Records for locating displayed items:
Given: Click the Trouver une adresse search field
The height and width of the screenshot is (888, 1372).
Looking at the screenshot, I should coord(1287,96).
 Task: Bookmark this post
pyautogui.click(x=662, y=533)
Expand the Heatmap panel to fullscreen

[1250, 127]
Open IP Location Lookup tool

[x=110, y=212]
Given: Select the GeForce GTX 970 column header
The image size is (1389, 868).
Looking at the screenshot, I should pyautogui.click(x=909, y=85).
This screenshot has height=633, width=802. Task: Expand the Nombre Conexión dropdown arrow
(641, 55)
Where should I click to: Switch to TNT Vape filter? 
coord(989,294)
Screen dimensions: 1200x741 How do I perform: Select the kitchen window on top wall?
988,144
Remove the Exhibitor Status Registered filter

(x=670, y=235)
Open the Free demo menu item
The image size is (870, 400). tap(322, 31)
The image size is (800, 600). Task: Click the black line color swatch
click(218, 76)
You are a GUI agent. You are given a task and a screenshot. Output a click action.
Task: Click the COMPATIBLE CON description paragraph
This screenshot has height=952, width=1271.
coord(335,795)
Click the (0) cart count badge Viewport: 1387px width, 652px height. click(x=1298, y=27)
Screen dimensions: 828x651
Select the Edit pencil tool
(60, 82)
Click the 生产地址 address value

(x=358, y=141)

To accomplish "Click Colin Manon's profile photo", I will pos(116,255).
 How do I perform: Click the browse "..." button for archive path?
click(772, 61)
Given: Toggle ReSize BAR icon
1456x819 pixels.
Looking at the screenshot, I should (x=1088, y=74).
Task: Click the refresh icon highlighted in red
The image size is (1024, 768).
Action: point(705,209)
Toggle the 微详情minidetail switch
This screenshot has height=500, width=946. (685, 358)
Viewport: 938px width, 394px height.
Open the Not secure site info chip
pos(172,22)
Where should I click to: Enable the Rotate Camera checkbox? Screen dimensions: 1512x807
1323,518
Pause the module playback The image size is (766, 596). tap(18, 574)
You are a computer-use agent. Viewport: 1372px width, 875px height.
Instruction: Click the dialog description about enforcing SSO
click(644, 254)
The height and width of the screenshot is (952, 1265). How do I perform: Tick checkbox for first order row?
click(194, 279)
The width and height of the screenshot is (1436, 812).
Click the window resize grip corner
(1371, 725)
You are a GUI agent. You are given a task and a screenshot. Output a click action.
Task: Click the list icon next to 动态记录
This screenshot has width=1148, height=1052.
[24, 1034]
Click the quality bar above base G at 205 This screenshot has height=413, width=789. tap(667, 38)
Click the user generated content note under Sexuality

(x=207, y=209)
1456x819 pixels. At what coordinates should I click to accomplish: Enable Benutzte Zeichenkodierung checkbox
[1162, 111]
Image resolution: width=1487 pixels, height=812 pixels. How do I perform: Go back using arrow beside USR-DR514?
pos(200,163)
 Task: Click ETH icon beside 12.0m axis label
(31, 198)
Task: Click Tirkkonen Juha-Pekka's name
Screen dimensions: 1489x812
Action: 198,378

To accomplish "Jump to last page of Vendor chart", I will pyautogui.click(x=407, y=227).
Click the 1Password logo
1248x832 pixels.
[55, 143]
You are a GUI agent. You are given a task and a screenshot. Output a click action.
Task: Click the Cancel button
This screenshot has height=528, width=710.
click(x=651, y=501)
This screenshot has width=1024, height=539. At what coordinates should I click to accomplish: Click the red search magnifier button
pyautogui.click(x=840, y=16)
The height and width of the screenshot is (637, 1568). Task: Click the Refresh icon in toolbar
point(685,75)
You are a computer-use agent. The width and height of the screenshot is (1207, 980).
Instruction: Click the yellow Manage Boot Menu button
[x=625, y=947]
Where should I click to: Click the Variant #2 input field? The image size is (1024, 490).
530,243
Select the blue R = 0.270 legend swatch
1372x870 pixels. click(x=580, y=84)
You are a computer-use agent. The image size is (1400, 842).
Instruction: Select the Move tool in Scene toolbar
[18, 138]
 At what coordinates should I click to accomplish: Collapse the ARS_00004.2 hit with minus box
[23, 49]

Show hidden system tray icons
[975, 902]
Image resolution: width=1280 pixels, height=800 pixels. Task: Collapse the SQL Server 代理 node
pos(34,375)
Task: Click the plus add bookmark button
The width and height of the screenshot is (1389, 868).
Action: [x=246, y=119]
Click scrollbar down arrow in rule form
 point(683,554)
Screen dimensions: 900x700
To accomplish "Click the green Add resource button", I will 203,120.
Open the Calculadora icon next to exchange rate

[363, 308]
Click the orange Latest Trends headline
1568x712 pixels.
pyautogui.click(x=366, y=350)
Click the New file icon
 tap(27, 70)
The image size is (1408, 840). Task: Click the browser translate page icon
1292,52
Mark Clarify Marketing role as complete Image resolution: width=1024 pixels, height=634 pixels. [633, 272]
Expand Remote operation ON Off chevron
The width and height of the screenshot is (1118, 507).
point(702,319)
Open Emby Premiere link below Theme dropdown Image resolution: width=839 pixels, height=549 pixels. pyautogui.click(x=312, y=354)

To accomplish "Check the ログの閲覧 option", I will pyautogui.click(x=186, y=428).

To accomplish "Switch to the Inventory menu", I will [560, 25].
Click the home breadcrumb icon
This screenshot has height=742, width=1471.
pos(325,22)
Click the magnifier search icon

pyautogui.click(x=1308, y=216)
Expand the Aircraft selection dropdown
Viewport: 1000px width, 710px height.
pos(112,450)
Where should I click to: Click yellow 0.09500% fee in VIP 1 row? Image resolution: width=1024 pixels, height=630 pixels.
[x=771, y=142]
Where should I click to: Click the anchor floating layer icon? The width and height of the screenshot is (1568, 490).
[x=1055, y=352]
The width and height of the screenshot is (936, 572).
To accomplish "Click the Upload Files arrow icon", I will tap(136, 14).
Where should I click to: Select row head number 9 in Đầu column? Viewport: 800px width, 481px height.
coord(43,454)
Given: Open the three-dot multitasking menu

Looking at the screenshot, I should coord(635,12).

REQUEST:
Set down each of the lines above without any change.

SOLUTION FOR THIS TASK:
Given: Click the Trouver une adresse search field
The height and width of the screenshot is (888, 1372).
Looking at the screenshot, I should coord(1287,96).
 Task: Bookmark this post
pyautogui.click(x=662, y=533)
Expand the Heatmap panel to fullscreen

[1250, 127]
Open IP Location Lookup tool

[x=110, y=212]
Given: Select the GeForce GTX 970 column header
The image size is (1389, 868).
Looking at the screenshot, I should pyautogui.click(x=909, y=85).
This screenshot has height=633, width=802. Task: Expand the Nombre Conexión dropdown arrow
(641, 55)
Where should I click to: Switch to TNT Vape filter? 
coord(989,294)
Screen dimensions: 1200x741 How do I perform: Select the kitchen window on top wall?
988,144
Remove the Exhibitor Status Registered filter

(x=670, y=235)
Open the Free demo menu item
The image size is (870, 400). tap(322, 31)
The image size is (800, 600). Task: Click the black line color swatch
click(218, 76)
You are a GUI agent. You are given a task and a screenshot. Output a click action.
Task: Click the COMPATIBLE CON description paragraph
This screenshot has height=952, width=1271.
coord(335,795)
Click the (0) cart count badge Viewport: 1387px width, 652px height. click(x=1298, y=27)
Screen dimensions: 828x651
Select the Edit pencil tool
(60, 82)
Click the 生产地址 address value

(x=358, y=141)

To accomplish "Click Colin Manon's profile photo", I will pos(116,255).
 How do I perform: Click the browse "..." button for archive path?
click(772, 61)
Given: Toggle ReSize BAR icon
1456x819 pixels.
Looking at the screenshot, I should (x=1088, y=74).
Task: Click the refresh icon highlighted in red
The image size is (1024, 768).
Action: point(705,209)
Toggle the 微详情minidetail switch
This screenshot has height=500, width=946. (685, 358)
Viewport: 938px width, 394px height.
Open the Not secure site info chip
pos(172,22)
Where should I click to: Enable the Rotate Camera checkbox? Screen dimensions: 1512x807
1323,518
Pause the module playback The image size is (766, 596). tap(18, 574)
You are a computer-use agent. Viewport: 1372px width, 875px height.
Instruction: Click the dialog description about enforcing SSO
click(644, 254)
The height and width of the screenshot is (952, 1265). How do I perform: Tick checkbox for first order row?
click(194, 279)
The width and height of the screenshot is (1436, 812).
Click the window resize grip corner
(1371, 725)
You are a GUI agent. You are given a task and a screenshot. Output a click action.
Task: Click the list icon next to 动态记录
This screenshot has width=1148, height=1052.
[24, 1034]
Click the quality bar above base G at 205 This screenshot has height=413, width=789. tap(667, 38)
Click the user generated content note under Sexuality

(x=207, y=209)
1456x819 pixels. At what coordinates should I click to accomplish: Enable Benutzte Zeichenkodierung checkbox
[1162, 111]
Image resolution: width=1487 pixels, height=812 pixels. How do I perform: Go back using arrow beside USR-DR514?
pos(200,163)
 Task: Click ETH icon beside 12.0m axis label
(31, 198)
Task: Click Tirkkonen Juha-Pekka's name
Screen dimensions: 1489x812
Action: 198,378

To accomplish "Jump to last page of Vendor chart", I will pyautogui.click(x=407, y=227).
Click the 1Password logo
1248x832 pixels.
[55, 143]
You are a GUI agent. You are given a task and a screenshot. Output a click action.
Task: Click the Cancel button
This screenshot has height=528, width=710.
click(x=651, y=501)
This screenshot has width=1024, height=539. At what coordinates should I click to accomplish: Click the red search magnifier button
pyautogui.click(x=840, y=16)
The height and width of the screenshot is (637, 1568). Task: Click the Refresh icon in toolbar
point(685,75)
You are a computer-use agent. The width and height of the screenshot is (1207, 980).
Instruction: Click the yellow Manage Boot Menu button
[x=625, y=947]
Where should I click to: Click the Variant #2 input field? The image size is (1024, 490).
530,243
Select the blue R = 0.270 legend swatch
1372x870 pixels. click(x=580, y=84)
You are a computer-use agent. The image size is (1400, 842).
Instruction: Select the Move tool in Scene toolbar
[18, 138]
 At what coordinates should I click to accomplish: Collapse the ARS_00004.2 hit with minus box
[23, 49]

Show hidden system tray icons
[975, 902]
Image resolution: width=1280 pixels, height=800 pixels. Task: Collapse the SQL Server 代理 node
pos(34,375)
Task: Click the plus add bookmark button
The width and height of the screenshot is (1389, 868).
Action: [x=246, y=119]
Click scrollbar down arrow in rule form
 point(683,554)
Screen dimensions: 900x700
To accomplish "Click the green Add resource button", I will 203,120.
Open the Calculadora icon next to exchange rate

[363, 308]
Click the orange Latest Trends headline
1568x712 pixels.
pyautogui.click(x=366, y=350)
Click the New file icon
 tap(27, 70)
The image size is (1408, 840). Task: Click the browser translate page icon
1292,52
Mark Clarify Marketing role as complete Image resolution: width=1024 pixels, height=634 pixels. [633, 272]
Expand Remote operation ON Off chevron
The width and height of the screenshot is (1118, 507).
point(702,319)
Open Emby Premiere link below Theme dropdown Image resolution: width=839 pixels, height=549 pixels. pyautogui.click(x=312, y=354)

To accomplish "Check the ログの閲覧 option", I will pyautogui.click(x=186, y=428).

To accomplish "Switch to the Inventory menu", I will [560, 25].
Click the home breadcrumb icon
This screenshot has height=742, width=1471.
pos(325,22)
Click the magnifier search icon

pyautogui.click(x=1308, y=216)
Expand the Aircraft selection dropdown
Viewport: 1000px width, 710px height.
pos(112,450)
Where should I click to: Click yellow 0.09500% fee in VIP 1 row? Image resolution: width=1024 pixels, height=630 pixels.
[x=771, y=142]
Where should I click to: Click the anchor floating layer icon? The width and height of the screenshot is (1568, 490).
[x=1055, y=352]
The width and height of the screenshot is (936, 572).
To accomplish "Click the Upload Files arrow icon", I will tap(136, 14).
Where should I click to: Select row head number 9 in Đầu column? Viewport: 800px width, 481px height.
coord(43,454)
Given: Open the three-dot multitasking menu

Looking at the screenshot, I should coord(635,12).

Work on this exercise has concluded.